A Oliver Stone se le pueden reprochar muchas cosas, pero nunca que no haya sido un tipo atrevido. Incluso ahora que parece mostrar una mesura que no siempre ha tenido, la elección de los temas de sus cintas es siempre llamativa e interesante. Su cine, por muy criticable que pueda llegar a ser, es necesario. Snowden es necesaria. Puede que si saliéramos a la calle y preguntáramos qué hizo exactamente Ed Snowden para convertirse en una celebridad, mucha gente no sabría responder con precisión. Snowden, la película, da respuestas precisas y accesibles, herramientas para un debate que se vive dentro y fuera de la película. Lo hace, por supuesto, bajo el marco de una estructura previsible, en la que se sabe cómo va a comenzar y finalizar la película, en la que incluso se pierde alguna oportunidad que un Oliver Stone hace algunos años no habría dejado escapar, pero el resultado final es tan sólido como entretenido.
La clave está en que hay un buen equilibrio entre las dos mitades del filme, las dos comandadas por un soberbio Joseph Gordon-Levitt, que demuestra una vez más que no sólo es un espléndido actor sino que tiene un dominio de la voz y de los acentos que justifica por sí solo la necesidad de ver la película en versión original. Por un lado, la entrevista, la confesión de Snowden a un reducido grupo de periodistas y las maquinaciones sobre cómo hacer públicos los secretos de la administración norteamericana que ha robado. Por otro, el periplo del propio Snowden, como pasa de ser militar a un genio informático para diversas organizaciones gubernamentales. Lo primero tiene momentos de pura fascinación, quizá los mejores de la película. Lo segundo, la evolución del personaje y el debate entre libertad y seguridad que viene protagonizando la agenda política mundial desde el 11-S. Y ambas se conjuntan bien. Por peso y por narrativa.
Es evidente que hay un componente heroico y glorificador en la forma en la que Stone retrata a Snowden, uno que se ve sobre todo en el epílogo de la película, pero no es algo incisivo ni tergiversado. Stone muestra a un hombre con dudas. Muy humano en ese sentido, y por eso no chirría en absoluto que los tecnicismos informáticos se vayan entremezclando con su vida personal, con la presencia de Shailene Woodley, una actriz que comienza aquí a recuperar algo del terreno perdido con su trabajo en la serie Divergente. Tan humano que la relación que este Snowden entabla con cada personaje es fundamental para entender todo el cuadro.
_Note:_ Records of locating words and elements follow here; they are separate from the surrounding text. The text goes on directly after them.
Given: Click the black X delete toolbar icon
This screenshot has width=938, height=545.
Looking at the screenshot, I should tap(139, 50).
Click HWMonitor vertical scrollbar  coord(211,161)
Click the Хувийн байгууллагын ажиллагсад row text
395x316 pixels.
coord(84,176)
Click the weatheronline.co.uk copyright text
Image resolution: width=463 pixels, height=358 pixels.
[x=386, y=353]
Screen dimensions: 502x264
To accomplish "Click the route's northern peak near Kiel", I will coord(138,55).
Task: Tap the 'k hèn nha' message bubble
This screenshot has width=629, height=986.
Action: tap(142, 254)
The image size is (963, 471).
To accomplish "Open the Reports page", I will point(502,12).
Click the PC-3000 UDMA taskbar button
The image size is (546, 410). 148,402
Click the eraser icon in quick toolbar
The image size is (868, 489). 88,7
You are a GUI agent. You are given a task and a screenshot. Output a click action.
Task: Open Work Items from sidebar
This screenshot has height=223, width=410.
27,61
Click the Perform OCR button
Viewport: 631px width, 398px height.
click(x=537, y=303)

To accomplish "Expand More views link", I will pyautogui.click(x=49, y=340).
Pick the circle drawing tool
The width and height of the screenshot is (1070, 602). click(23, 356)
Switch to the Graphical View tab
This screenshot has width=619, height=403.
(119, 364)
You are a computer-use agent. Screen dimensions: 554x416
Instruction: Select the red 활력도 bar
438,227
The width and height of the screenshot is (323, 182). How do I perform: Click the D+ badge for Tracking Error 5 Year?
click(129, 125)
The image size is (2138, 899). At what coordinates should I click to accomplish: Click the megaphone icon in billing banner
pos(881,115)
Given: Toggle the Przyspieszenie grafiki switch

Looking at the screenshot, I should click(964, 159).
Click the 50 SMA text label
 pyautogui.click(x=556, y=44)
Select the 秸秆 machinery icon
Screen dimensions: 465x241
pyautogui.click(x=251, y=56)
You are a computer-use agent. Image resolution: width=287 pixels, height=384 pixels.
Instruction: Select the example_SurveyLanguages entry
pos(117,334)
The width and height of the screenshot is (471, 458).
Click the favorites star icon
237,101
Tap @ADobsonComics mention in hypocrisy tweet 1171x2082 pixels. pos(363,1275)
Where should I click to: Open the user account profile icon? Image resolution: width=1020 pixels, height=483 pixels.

La camaradería con algún compañero de agencia, la confianza absoluta en el trío de periodistas que forman con un empaque tremendo Melissa Leo, Zachary Quinto y Tom Wilkinson, y sobre todo la brutal contraposición ideológica con el personaje de Rhys Ifans que se plasma en una enorme pantalla en una memorable secuencia, quizá la mejor de la película, metáfora absoluta de la vigilancia que se denuncia.
Más allá de su estupendo reparto y de su más que correcta construcción siguiendo el manual del biopic, Snowden destaca porque sabe cómo hacer accesible un tema que ni siquiera los medios de comunicación han sabido tratar adecuadamente. El riesgo de perder al espectador en tecnicismos, nombres y agencias siempre está ahí, pero Stone, coautor también del guión y experto en el tema tras haber conocido también al propio Snowden en persona, lo sortea con habilidad. Tiene ya muchos años de cine controvertido a sus espaldas como para no saber que en el debate ideológico es imprescindible no aturullar al espectador. Por eso su cine, mejor o peor, sigue siendo necesario. Por eso personajes como Snowden y temas como la libertad y la vigilancia gubernamental siempre van a ser la base de películas que, al menos, ofrezcan algo interesante al espectador. Esta, desde luego, lo hace, y lo consigue en un formato igualmente entretenido que incluso aguanta bastante bien una duración de más de dos horas.